Source material:
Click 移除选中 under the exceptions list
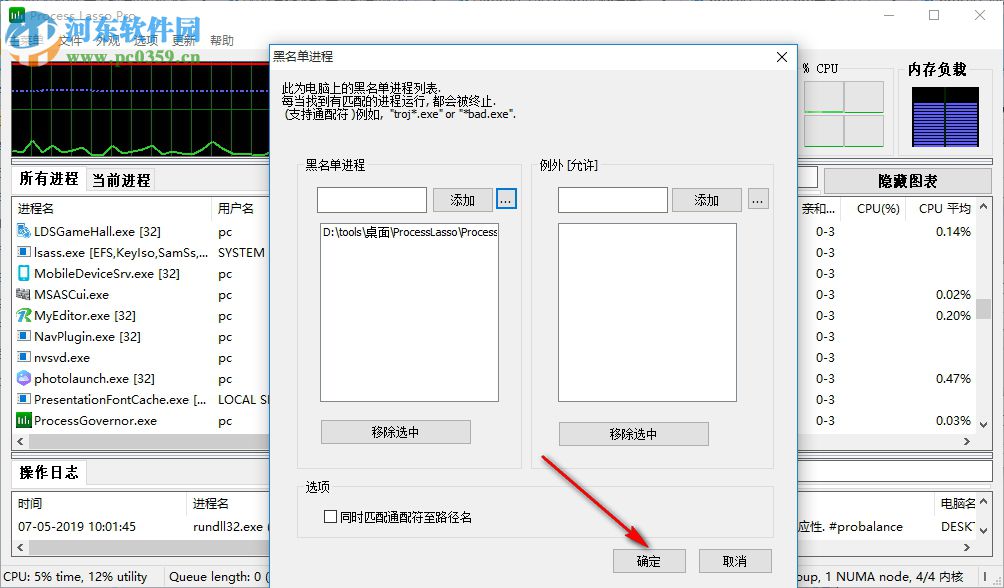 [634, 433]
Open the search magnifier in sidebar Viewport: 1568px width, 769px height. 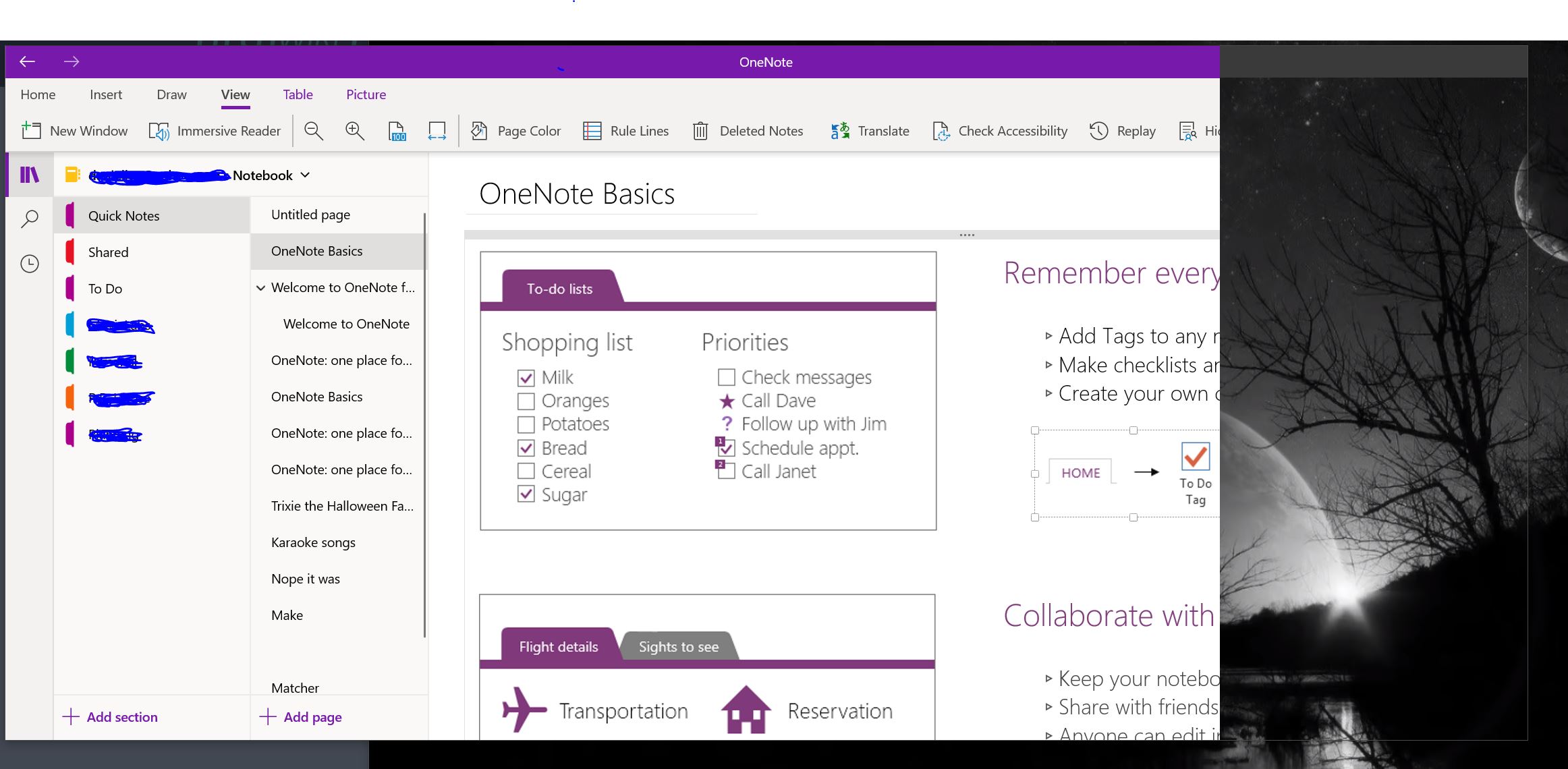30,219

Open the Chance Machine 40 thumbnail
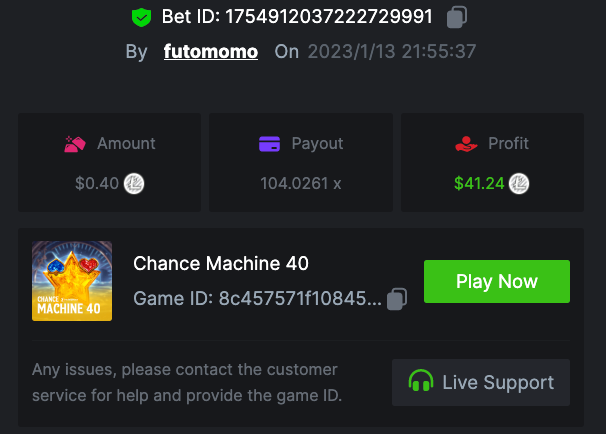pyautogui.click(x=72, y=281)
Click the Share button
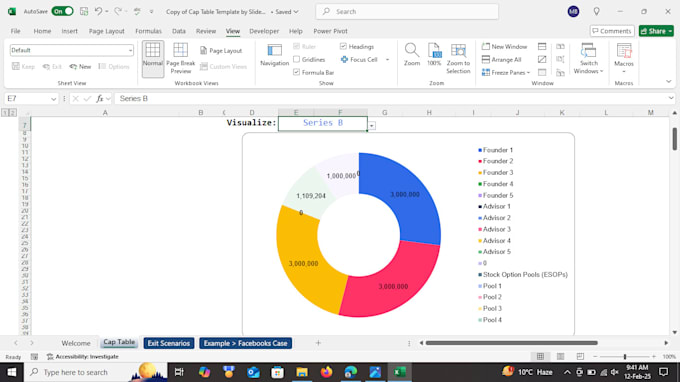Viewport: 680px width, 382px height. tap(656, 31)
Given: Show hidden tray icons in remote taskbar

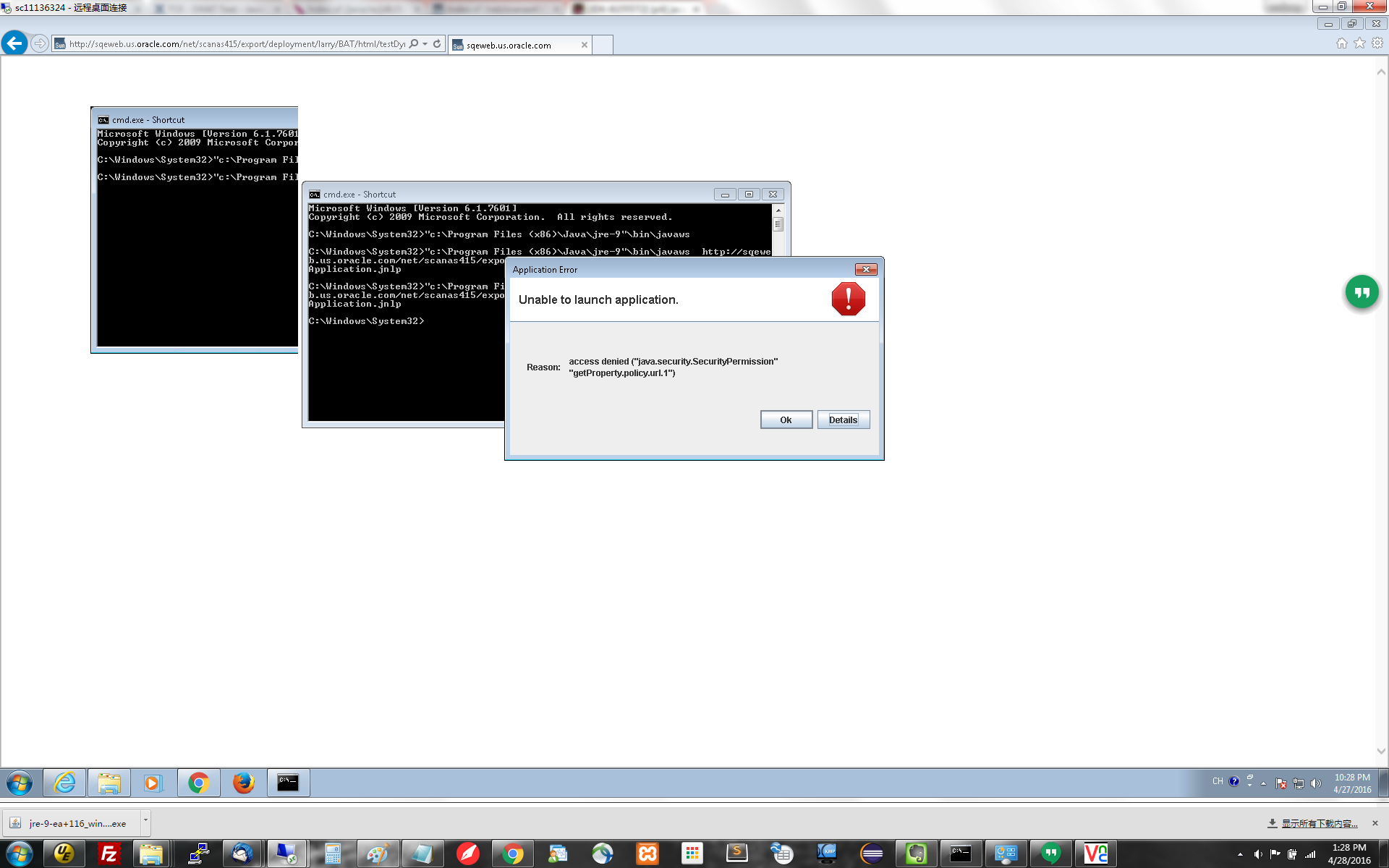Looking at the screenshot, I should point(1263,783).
==
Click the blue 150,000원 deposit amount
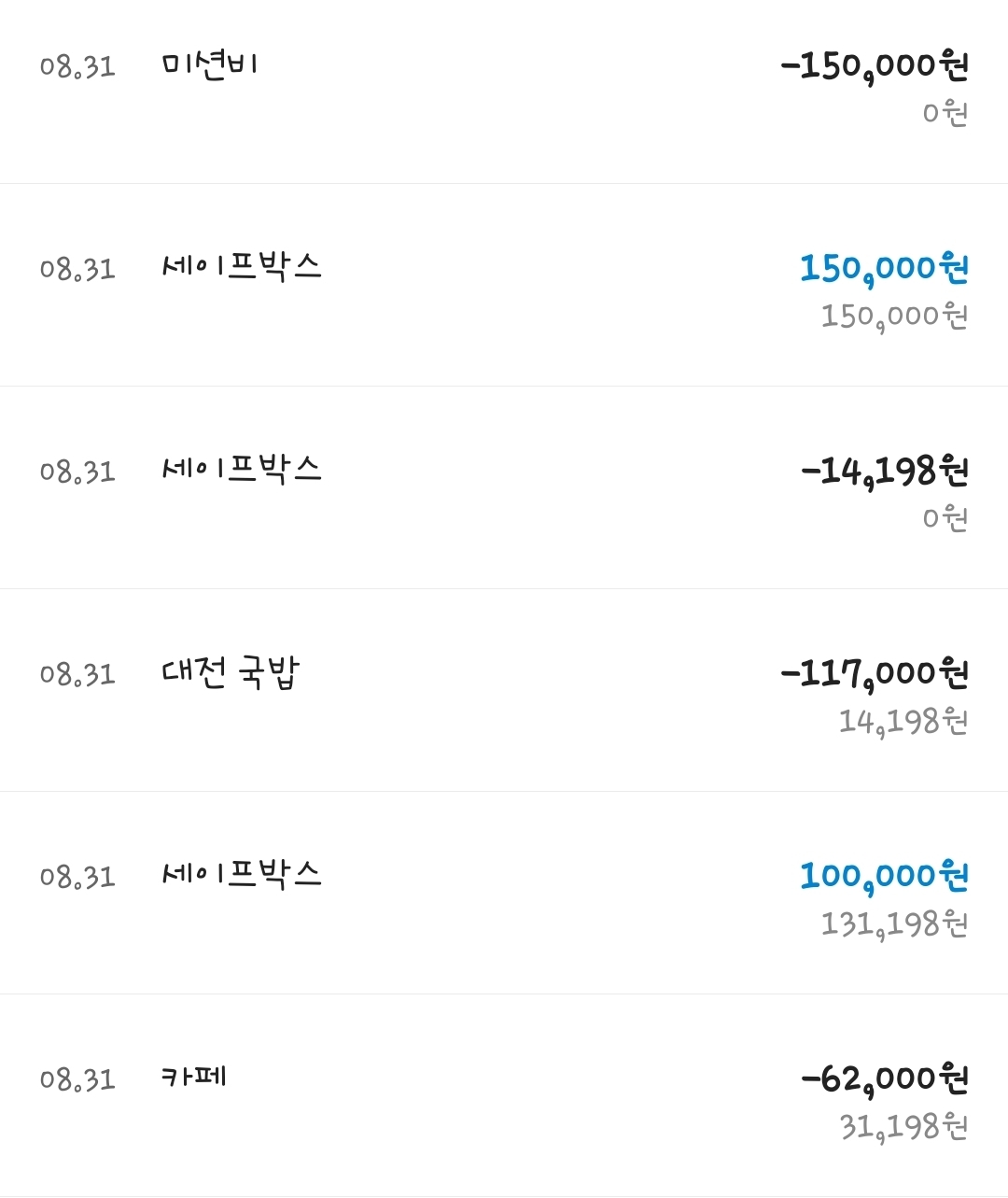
---
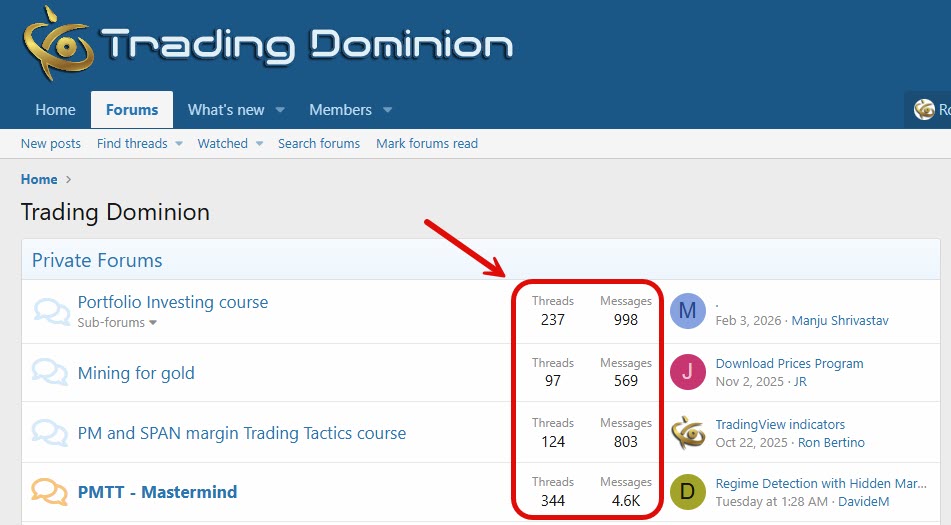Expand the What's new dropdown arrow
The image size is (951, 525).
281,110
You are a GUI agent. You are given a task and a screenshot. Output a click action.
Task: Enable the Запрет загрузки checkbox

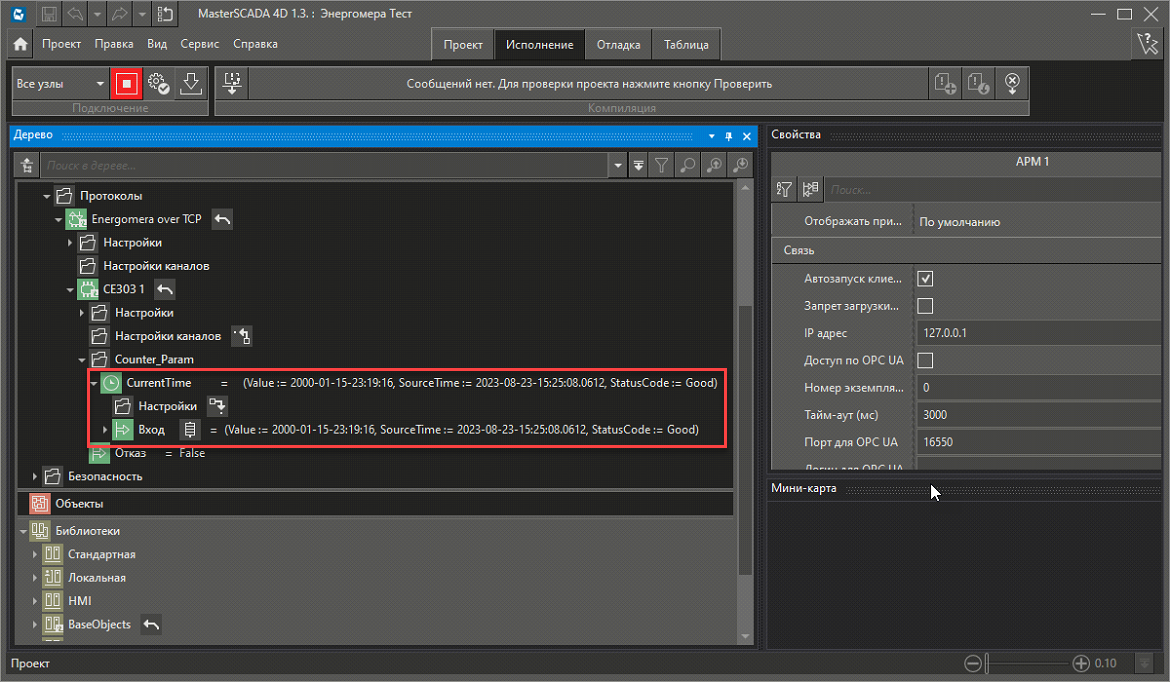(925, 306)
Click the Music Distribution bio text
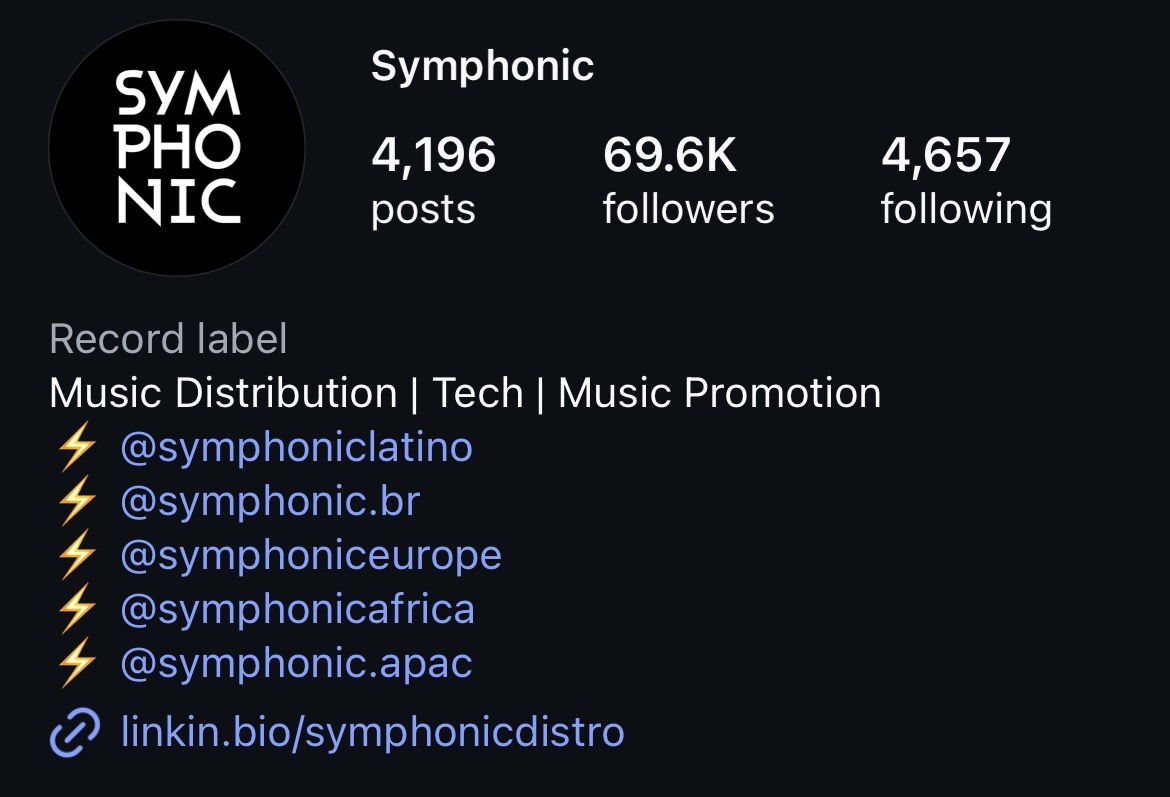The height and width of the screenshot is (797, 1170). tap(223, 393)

Set exercise: Copy the records word for word, starting with the line that contains "You are a GUI" and going on through the line that contains "The height and". Leave the pictures out of your answer.

Solution for this task:
You are a GUI agent. You are given a task and a screenshot. Output a click action.
Task: Enable the Запрет загрузки checkbox

(925, 306)
Click the Music Distribution bio text
The height and width of the screenshot is (797, 1170). tap(223, 393)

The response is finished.